Study finds significant variation in stillbirths and neonatal mortality across the UK

Research published today shows the wide regional variation in the incidence of stillbirth and neonatal deaths in the UK.

The MBRRACE-UK report focuses on rates of stillbirth and neonatal death across the UK. MBRRACE-UK focuses on babies born at 24 weeks of gestation or more. The report found that in 2014 there was a slight fall in both the stillbirth and neonatal death rates (4.161 and 1.772) compared to 2013 (4.201 and 1.842) although this pattern was not uniform across the UK.

However the report reveals that behind these headline figures there remains significant variation across the UK that is not solely explained by factors that influence the rate of death such as poverty, mother’s age, multiple birth and ethnicity.

The mortality rates for NHS Trusts and Health Boards have been compared within groups to the group average, using a traffic light system to highlight those where action needs to be taken. 

Dr Brad Manktelow, Senior Lecturer at the University of Leicester, who led the statistical analysis said: “We have used innovative statistical methods which allow us to better take into account unit size, the type of care provided and known risk factors for stillbirth and neonatal death in order to identify organisations with high mortality rates which cannot be explained just by chance alone.”

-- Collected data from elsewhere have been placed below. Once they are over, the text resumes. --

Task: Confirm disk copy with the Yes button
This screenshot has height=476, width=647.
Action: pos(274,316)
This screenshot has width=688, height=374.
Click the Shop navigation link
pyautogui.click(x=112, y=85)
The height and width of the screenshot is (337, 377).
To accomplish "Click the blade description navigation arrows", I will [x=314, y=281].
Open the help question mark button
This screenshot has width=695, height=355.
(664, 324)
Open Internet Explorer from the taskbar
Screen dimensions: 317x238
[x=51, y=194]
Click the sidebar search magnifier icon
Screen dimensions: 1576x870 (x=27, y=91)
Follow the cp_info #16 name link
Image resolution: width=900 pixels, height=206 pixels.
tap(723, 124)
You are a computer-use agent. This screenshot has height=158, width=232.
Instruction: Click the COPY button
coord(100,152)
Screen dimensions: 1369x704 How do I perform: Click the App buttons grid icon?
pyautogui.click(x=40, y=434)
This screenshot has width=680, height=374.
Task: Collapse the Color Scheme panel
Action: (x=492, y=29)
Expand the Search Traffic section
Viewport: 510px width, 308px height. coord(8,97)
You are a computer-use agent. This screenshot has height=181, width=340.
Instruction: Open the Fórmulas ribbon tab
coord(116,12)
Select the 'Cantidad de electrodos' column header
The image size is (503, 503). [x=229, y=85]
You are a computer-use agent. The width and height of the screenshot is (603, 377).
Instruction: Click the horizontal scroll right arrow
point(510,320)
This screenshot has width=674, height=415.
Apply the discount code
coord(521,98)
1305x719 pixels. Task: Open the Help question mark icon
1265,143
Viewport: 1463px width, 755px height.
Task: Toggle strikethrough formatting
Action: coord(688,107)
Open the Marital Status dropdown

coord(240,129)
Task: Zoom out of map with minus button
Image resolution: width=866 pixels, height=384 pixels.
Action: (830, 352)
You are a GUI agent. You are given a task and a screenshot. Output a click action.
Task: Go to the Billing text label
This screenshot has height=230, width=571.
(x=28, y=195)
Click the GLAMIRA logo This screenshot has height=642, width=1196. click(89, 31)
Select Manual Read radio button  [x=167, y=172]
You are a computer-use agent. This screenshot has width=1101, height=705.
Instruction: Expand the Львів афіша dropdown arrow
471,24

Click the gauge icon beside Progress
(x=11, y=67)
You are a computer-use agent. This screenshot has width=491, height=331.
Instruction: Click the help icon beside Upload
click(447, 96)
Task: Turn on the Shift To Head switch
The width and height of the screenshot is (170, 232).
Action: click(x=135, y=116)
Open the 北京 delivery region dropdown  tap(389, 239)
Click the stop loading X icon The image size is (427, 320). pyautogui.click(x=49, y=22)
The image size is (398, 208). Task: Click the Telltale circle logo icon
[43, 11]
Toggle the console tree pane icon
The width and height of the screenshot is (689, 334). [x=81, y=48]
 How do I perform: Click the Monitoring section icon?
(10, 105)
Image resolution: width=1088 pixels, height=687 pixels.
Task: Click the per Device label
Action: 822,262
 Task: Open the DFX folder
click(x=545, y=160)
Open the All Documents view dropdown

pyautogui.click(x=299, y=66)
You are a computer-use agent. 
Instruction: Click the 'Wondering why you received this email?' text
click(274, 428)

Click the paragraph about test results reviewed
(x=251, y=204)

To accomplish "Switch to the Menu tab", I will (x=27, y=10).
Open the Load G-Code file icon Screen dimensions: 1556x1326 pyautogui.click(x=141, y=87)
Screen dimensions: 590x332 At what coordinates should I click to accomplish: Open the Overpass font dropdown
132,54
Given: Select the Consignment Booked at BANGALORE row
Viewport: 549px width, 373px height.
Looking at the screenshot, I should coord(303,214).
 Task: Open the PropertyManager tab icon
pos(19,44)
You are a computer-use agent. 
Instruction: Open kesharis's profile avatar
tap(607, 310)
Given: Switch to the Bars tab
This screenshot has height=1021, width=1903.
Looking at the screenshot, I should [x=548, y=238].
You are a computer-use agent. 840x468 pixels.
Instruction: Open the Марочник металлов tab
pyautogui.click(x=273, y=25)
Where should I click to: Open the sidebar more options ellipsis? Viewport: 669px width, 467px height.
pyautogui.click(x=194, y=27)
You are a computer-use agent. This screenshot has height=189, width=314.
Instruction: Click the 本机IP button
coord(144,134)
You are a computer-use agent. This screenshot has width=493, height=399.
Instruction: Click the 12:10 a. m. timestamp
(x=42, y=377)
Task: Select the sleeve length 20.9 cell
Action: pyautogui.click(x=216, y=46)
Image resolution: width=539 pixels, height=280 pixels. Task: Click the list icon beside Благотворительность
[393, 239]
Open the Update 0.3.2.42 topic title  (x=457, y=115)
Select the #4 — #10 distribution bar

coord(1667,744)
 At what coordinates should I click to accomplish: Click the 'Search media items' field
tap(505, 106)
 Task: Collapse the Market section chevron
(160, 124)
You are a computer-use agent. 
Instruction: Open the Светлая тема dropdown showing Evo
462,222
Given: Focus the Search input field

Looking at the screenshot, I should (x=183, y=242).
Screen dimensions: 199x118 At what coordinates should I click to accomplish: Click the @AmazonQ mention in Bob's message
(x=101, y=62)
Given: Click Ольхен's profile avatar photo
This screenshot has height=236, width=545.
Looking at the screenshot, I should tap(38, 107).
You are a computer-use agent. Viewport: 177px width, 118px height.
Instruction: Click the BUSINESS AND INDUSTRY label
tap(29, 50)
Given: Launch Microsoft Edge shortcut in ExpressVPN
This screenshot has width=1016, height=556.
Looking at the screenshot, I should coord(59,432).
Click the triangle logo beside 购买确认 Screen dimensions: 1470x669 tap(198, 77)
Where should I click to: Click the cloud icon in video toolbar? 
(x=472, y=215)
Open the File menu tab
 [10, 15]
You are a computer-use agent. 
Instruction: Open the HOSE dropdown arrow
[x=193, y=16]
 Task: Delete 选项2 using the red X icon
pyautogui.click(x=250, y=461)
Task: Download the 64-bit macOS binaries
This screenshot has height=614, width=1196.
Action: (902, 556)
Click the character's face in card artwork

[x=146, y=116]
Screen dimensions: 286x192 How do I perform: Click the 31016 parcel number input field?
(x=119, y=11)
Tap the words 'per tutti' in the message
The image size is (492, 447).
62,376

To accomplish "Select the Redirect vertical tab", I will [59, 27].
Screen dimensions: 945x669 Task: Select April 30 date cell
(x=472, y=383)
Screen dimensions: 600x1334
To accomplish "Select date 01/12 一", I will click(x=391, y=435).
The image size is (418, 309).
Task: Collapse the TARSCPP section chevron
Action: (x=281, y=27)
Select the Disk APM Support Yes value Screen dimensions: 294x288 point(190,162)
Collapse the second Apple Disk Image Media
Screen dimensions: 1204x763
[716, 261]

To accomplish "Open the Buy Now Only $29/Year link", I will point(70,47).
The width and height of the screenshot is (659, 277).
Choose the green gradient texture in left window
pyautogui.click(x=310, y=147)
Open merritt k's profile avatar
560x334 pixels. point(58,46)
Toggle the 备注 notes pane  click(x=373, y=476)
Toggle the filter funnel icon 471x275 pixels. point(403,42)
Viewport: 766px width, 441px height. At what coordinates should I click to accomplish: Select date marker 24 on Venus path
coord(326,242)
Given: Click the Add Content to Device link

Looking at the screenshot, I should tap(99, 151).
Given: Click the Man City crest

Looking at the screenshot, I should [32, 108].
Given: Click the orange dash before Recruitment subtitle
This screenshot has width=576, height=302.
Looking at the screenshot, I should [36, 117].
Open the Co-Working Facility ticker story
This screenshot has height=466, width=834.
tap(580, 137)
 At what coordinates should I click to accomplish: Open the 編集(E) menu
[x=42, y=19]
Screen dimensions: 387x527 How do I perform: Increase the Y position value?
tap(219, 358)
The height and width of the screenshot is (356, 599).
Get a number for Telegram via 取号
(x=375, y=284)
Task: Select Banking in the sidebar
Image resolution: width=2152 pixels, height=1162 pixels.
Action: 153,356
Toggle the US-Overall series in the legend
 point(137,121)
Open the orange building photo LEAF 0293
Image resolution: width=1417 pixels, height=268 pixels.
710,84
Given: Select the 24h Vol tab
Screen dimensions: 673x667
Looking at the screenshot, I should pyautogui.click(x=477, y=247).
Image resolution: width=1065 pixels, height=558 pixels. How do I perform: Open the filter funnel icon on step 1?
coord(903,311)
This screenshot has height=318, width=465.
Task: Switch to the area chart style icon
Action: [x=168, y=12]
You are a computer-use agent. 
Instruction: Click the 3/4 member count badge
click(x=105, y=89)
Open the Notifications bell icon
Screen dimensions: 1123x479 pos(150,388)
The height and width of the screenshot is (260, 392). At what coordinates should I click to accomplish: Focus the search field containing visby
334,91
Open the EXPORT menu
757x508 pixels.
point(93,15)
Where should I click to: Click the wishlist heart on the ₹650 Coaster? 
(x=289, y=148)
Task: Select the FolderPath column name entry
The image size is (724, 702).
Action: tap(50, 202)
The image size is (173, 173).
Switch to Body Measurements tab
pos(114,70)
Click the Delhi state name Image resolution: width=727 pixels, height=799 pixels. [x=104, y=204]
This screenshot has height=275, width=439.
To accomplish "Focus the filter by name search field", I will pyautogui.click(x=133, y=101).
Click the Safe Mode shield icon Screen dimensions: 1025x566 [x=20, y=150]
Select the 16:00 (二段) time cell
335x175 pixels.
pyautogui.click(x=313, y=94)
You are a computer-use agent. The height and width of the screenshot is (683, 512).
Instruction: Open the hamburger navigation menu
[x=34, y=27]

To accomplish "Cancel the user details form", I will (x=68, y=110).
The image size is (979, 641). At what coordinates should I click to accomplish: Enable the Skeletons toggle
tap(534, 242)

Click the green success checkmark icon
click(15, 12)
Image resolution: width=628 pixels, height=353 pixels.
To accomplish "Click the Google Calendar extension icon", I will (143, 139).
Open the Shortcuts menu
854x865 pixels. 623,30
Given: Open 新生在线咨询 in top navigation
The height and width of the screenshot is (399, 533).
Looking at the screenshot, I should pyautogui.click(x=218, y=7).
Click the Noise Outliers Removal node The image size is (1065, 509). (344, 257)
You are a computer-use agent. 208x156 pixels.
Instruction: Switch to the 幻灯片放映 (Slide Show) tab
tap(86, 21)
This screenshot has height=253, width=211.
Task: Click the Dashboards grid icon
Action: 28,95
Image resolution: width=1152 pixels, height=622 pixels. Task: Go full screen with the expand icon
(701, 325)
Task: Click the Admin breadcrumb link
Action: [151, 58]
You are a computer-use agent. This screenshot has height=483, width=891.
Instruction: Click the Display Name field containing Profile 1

Professor Elizabeth Draper, Professor of Perinatal and Paediatric Epidemiology at the University of Leicester, said:  “Having a better understanding of the impact of babies with major congenital anomalies, where death is inevitable, is of key importance in identifying the group where avoidable deaths may be occurring. Local standardised review of all stillbirths and neonatal deaths should enable a better understanding of which deaths might be amenable to prevention strategies.”

In 2014 the effect of gestational age on these mortality rates was examined and shows that around two thirds of stillbirths and neonatal deaths were preterm. This indicates that the targeting of initiatives to reduce stillbirth and neonatal death must include a focus on reducing preterm birth.